Collected data entries
------------------------------------------------------------

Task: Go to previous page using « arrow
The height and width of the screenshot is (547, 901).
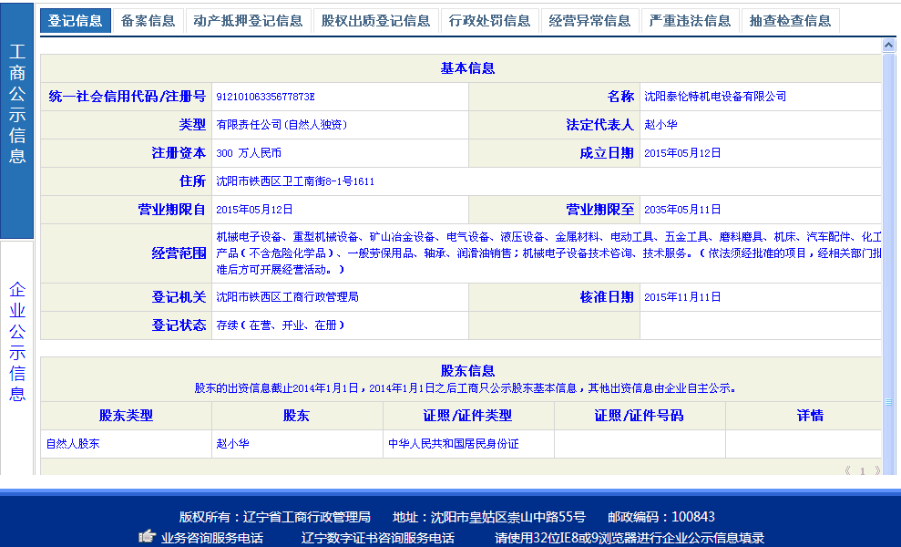Action: click(x=848, y=470)
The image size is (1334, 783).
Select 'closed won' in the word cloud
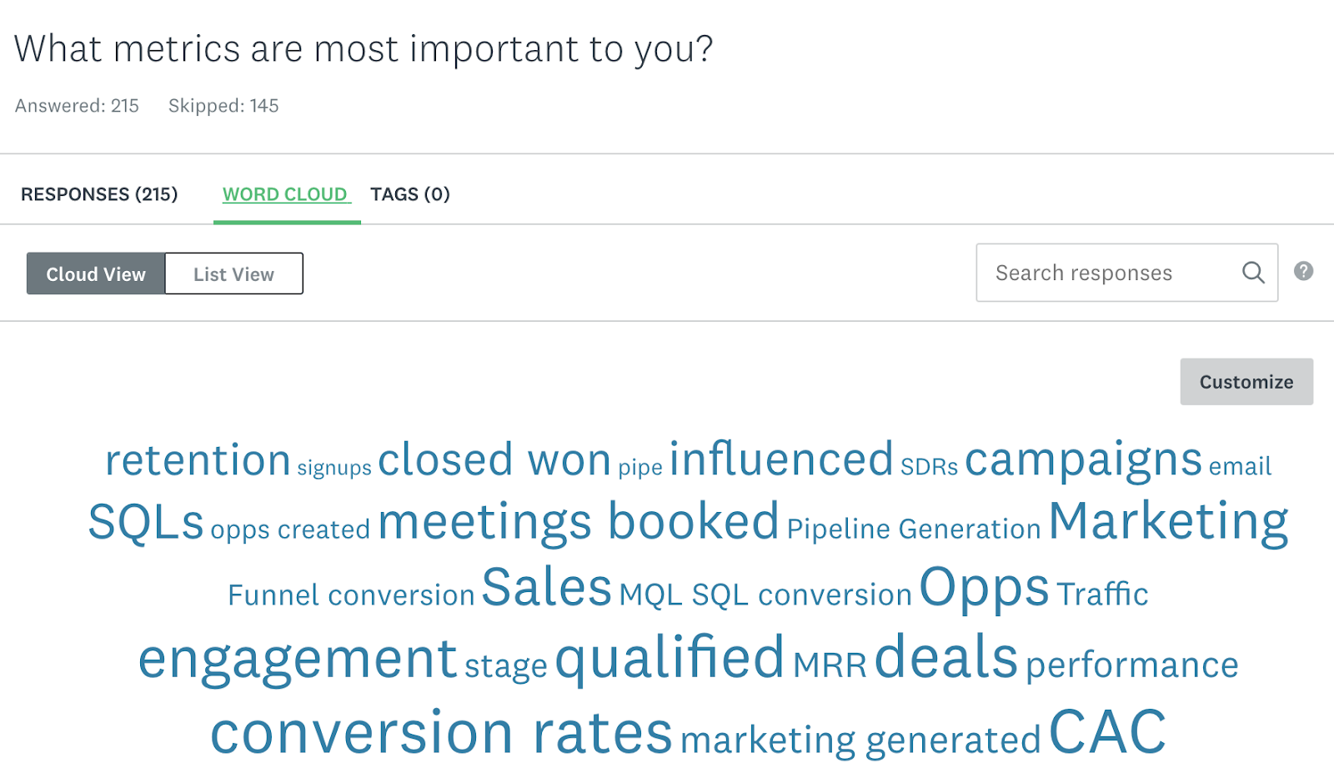coord(494,460)
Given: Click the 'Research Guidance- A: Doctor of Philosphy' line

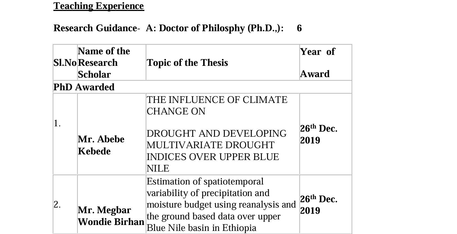Looking at the screenshot, I should click(x=169, y=28).
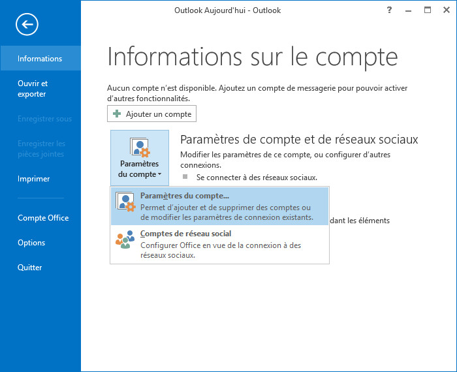Click the people icon for Comptes de réseau social
The width and height of the screenshot is (457, 372).
pos(125,240)

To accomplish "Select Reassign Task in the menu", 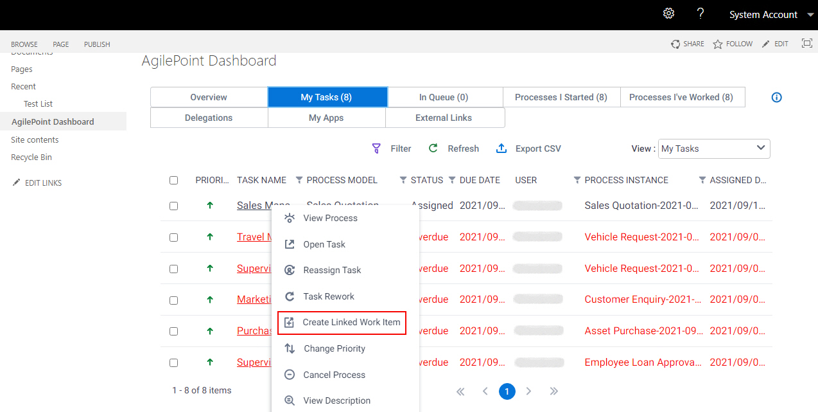I will pyautogui.click(x=332, y=270).
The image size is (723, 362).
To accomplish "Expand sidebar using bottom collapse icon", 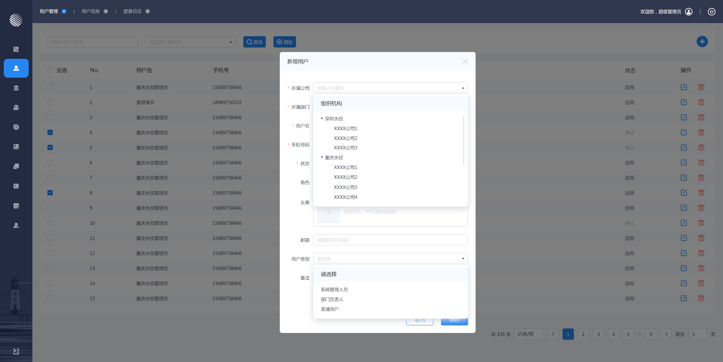I will coord(16,351).
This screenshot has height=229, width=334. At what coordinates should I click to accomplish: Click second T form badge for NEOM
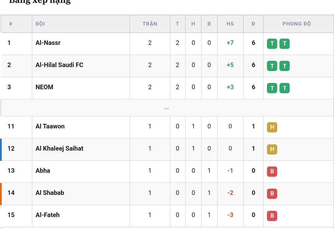pyautogui.click(x=285, y=88)
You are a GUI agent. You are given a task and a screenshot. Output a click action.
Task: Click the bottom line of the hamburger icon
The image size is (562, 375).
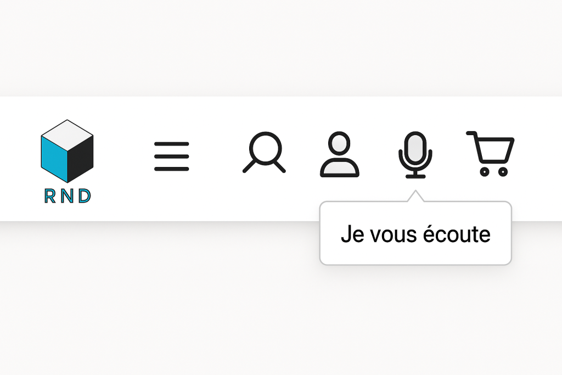click(172, 169)
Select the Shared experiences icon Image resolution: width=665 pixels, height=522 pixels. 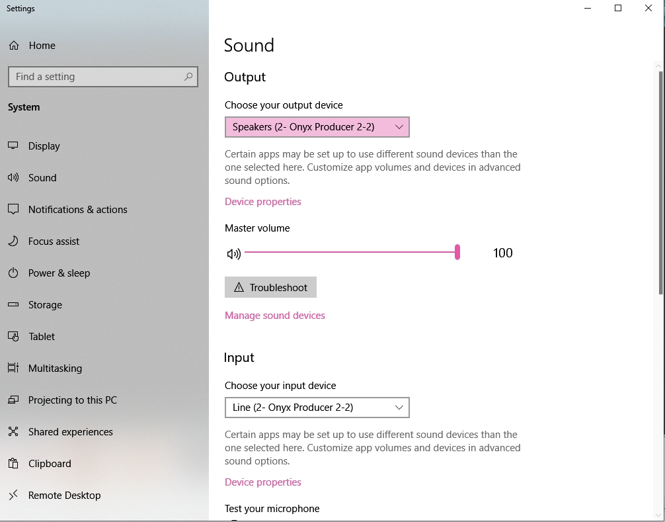(14, 431)
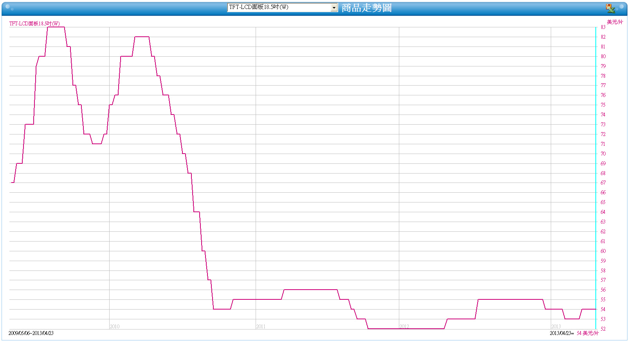631x342 pixels.
Task: Click the 美元/片 unit label above the axis
Action: pyautogui.click(x=615, y=22)
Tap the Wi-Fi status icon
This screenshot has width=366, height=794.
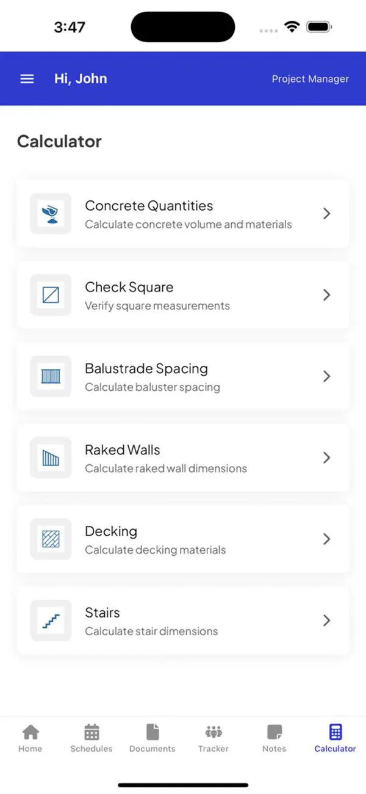(292, 26)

------------------------------------------------------------

Retype, word for word, the line containing "Tap the Wi-Fi status icon" and each line after it through the end of the data, leaving any picture out.

Tap the Wi-Fi status icon
This screenshot has width=366, height=794.
(292, 26)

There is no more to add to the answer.